Isaiah 36:6. עתה before הנה, and לך after בטחת are missing here for abbreviation’s sake.—אשׁר יסמך וגיis paratactic.

Isaiah 36:7. תאמר for תאמרון and the omission of בירושלים at the end of the verse are further marks of simplifying and abbreviating.

Isaiah 36:8. לְךָ after לתת evidently means “to thy advantage.” It is dat. commodi: meaning, “thou mayest use these horses for your advantage against me, in case you can mount them with riders.”
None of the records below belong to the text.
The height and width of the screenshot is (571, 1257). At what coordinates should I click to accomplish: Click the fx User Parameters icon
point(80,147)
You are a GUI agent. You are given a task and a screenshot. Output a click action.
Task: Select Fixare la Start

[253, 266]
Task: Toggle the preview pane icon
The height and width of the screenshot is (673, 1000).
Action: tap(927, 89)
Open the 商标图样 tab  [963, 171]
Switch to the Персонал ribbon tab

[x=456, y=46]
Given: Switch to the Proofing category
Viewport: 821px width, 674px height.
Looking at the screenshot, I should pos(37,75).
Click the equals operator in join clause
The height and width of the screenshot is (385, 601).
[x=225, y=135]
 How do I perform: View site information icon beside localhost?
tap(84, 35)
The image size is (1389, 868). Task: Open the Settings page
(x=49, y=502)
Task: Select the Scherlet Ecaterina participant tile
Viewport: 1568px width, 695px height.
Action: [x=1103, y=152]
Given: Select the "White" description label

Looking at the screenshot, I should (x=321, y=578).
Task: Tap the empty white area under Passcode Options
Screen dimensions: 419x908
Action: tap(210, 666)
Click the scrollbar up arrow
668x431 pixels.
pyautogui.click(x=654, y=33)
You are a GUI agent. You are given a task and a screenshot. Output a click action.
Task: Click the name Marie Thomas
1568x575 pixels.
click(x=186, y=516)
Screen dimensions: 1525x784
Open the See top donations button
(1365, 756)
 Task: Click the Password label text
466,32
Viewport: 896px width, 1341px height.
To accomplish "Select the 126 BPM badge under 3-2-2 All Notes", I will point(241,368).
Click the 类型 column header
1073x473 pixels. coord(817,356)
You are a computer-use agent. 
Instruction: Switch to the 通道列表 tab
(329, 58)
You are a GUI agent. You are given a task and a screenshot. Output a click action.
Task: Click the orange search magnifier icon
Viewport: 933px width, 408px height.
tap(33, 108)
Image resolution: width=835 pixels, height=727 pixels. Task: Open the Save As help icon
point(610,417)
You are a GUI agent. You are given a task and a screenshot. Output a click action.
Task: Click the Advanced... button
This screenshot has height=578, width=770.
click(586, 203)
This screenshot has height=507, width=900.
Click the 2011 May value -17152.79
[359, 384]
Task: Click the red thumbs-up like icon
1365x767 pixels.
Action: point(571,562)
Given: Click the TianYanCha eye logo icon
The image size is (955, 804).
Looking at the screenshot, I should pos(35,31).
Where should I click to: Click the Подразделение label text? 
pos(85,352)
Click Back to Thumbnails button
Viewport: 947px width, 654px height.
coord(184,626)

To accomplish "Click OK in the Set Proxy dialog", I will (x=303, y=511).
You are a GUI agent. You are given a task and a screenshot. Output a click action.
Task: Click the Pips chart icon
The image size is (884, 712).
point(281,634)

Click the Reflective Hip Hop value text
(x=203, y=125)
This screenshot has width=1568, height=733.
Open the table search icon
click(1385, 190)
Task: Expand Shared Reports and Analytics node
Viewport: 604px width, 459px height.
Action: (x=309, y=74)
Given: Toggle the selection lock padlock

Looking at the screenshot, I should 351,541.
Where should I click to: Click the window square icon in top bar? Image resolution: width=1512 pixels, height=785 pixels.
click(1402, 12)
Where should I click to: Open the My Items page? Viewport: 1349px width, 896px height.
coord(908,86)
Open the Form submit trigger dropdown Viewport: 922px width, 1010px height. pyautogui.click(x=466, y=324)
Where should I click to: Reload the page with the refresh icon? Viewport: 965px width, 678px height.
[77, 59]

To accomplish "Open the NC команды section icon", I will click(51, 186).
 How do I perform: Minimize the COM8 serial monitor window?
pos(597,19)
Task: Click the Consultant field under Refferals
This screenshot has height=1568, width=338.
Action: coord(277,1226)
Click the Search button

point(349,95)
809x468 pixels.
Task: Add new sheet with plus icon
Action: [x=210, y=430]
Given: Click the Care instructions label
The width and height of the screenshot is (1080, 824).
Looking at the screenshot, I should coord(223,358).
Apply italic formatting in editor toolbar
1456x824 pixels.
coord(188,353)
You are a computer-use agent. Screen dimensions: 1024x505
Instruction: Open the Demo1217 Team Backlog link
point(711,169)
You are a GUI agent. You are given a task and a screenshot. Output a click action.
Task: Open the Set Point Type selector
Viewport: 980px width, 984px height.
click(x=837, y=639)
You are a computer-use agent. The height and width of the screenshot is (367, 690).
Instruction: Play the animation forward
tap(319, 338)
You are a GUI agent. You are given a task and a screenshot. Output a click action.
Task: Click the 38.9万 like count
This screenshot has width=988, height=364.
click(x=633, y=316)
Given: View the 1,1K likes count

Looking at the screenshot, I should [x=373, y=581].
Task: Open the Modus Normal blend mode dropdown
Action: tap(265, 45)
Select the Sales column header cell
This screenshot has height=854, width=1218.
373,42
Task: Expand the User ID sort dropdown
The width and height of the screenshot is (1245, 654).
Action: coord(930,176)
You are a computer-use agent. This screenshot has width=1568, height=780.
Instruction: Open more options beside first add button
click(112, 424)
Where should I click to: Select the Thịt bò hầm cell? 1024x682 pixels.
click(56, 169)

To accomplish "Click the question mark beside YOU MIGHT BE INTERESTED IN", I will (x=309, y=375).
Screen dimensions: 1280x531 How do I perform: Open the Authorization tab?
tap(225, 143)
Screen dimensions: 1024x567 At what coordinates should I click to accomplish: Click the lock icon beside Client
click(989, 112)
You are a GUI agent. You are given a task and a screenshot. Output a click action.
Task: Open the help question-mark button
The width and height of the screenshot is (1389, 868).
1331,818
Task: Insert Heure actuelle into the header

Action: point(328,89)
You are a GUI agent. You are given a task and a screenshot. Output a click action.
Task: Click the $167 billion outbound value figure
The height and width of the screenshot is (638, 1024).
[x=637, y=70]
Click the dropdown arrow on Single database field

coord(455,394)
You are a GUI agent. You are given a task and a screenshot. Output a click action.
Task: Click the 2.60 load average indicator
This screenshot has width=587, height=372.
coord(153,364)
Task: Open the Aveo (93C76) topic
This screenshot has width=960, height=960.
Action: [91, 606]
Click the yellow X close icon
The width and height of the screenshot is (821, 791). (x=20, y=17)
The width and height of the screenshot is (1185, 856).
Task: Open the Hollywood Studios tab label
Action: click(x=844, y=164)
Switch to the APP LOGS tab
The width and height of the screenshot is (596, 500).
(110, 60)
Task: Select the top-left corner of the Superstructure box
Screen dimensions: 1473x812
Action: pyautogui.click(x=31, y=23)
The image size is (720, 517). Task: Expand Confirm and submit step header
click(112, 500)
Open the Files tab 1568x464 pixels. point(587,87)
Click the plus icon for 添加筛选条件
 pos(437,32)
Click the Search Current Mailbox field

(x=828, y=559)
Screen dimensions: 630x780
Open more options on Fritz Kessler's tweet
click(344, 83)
Isaiah 36:9. השיב כּנים elsewhere means “to turn away, refuse,” in reference to suppliants (comp. 1 Kings 2:16-17; 1 Kings 2:20). Only here is it used of turning away an attack. But comp. Isaiah 14:27.—כֶּחָה, which occurs first 1 Kings 10:15, of Solomon’s כּחות הארץ, i.e., governors of the land, has been since Benfey (Monatsnamen, p. 195), derived from the Sanscrit, from pakscha, socius, amicus. But Schrader (p. 88 sq.) places the Semitic origin of the word beyond doubt. He lays stress on its appearance in such ancient Hebrew documents, and maintains that this is proved by the Assyrian documents. “In Assyrian the word is used and modified like any other word of pure Semitic origin. From a singular pahat is formed a plural pahati; not less immediately from the root the abstract pihat = satrapy.” The word does not occouragain in Isaiah; but does in Jeremiah 51:23; Jeremiah 51:28; Jeremiah 51:57; Ezekiel 23:6; Ezekiel 23:23; Haggai 1:1; Haggai 1:14; Haggai 2:2; Haggai 2:21; Malachi 1:8.—Preceding ותבטח there is no explicit verbal form on which the vav consecutive can support itself; but the Prophet connects it with the implied affirmation “thou canst thyself do nothing.”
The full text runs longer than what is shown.